Finding water in the moon's crust, the scientists say, implies that the moon's rocks could have taken longer to crystallize than previously thought. The exact amounts of water present in these rocks, however, could vary in future measurements, depending on how they are calibrated.
Past moon water finds
Hui decided to analyze the Apollo rocks again following a suite of research results in recent years suggesting the moon is much wetter than previously thought, he said.
NASA's Clementine spacecraft found evidence of water ice after scanning the surface with radar in 1996, but follow-up observations with the Arecibo radio telescope in Puerto Rico suggested the spots where it found ice were in areas with too much sun for ice to survive.
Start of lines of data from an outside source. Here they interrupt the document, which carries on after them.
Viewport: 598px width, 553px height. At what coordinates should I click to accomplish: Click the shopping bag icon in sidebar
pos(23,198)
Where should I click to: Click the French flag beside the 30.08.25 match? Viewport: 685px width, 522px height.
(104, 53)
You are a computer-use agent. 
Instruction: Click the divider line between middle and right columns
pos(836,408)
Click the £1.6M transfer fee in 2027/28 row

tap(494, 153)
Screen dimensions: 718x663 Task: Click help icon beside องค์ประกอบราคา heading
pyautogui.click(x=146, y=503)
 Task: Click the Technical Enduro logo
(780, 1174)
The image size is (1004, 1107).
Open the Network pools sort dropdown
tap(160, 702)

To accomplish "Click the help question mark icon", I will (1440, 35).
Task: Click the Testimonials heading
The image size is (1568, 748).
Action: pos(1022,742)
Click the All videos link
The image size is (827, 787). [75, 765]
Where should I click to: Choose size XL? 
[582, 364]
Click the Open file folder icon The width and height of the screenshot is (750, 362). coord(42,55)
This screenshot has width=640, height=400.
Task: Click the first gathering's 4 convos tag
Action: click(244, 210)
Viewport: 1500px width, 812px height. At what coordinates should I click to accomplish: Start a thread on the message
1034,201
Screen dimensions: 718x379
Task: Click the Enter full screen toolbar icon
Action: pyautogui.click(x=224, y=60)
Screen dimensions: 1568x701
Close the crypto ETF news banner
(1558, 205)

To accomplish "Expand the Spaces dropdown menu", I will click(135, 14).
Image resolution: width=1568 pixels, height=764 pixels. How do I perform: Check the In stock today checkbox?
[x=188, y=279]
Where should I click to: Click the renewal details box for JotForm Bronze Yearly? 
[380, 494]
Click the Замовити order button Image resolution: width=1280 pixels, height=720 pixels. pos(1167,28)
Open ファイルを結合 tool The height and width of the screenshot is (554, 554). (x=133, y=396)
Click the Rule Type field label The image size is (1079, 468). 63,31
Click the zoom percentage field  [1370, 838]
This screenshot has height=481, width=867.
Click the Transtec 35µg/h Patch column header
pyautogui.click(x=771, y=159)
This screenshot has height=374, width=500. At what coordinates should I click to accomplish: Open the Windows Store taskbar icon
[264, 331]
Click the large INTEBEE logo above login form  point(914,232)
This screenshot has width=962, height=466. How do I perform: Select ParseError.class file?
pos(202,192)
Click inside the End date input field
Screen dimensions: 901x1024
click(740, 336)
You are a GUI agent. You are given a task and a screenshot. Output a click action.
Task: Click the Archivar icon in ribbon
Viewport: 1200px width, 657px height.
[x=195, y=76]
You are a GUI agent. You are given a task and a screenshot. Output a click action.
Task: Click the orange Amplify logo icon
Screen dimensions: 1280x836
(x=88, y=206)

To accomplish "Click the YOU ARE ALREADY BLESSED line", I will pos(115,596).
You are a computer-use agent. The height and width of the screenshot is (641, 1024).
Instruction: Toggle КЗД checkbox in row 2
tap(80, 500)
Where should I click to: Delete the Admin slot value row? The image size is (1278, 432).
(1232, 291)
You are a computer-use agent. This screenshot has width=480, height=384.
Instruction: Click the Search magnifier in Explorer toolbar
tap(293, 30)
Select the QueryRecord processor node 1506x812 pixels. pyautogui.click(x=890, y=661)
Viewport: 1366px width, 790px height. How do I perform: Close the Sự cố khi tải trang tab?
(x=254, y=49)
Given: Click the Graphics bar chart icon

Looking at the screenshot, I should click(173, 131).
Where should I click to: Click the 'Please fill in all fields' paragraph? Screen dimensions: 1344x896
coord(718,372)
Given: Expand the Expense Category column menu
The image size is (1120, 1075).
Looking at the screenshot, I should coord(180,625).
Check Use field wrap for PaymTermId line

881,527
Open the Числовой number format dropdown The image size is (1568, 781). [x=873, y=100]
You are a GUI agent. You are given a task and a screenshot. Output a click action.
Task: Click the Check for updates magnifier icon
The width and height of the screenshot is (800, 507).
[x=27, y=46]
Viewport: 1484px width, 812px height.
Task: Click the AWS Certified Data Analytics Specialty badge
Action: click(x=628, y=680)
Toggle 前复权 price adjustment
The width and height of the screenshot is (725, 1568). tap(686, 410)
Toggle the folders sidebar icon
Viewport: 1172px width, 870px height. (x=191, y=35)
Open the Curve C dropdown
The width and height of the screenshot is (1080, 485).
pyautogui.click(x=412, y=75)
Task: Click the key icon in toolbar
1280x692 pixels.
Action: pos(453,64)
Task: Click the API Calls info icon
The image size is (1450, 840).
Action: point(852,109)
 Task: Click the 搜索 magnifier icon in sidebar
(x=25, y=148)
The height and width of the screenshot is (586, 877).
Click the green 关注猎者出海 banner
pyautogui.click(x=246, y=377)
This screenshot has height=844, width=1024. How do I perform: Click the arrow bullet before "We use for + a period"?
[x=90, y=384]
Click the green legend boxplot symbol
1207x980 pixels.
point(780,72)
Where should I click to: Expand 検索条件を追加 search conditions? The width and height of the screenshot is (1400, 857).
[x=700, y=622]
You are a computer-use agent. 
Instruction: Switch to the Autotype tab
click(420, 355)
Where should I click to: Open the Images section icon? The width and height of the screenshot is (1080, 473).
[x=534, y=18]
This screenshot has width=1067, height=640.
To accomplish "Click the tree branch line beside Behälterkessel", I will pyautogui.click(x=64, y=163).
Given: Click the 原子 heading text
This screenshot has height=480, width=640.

Instead of ice, later researchers chalked up the observations to piles of rubble.
NASA's Lunar Prospector found possible water in 1998 at both of the moon's poles, but the instrument was only able to detect the presence of hydrogen, not other elements.
Then in 2008, new lab work on Apollo lunar samples found hydrogen in lunar volcanic glasses.
Starting in September 2009, however, three spacecraft orbiting the moon found "unambiguous evidence" of water on the lunar surface. India's Chandrayaan-1 and NASA's Cassini and Deep Impact missions detected a hydrogen-oxygen chemical link — an indication of water or hydroxyl — through wavelengths of light reflected off the moon.
These findings were believed to represent only small amounts of water. Just two months later, in November 2009, however, scientists for the Lunar CRater Observation and Sensing Satellite (LCROSS) mission announced the spacecraft had found large deposits of ice at the moon's south pole.
Scientists then discovered a trove of ice in the south pole's Shackleton Crater in 2012. Based on the results, some groups say long-term human missions could live off the moon's water reserves while performing science, mining and other tasks on the moon.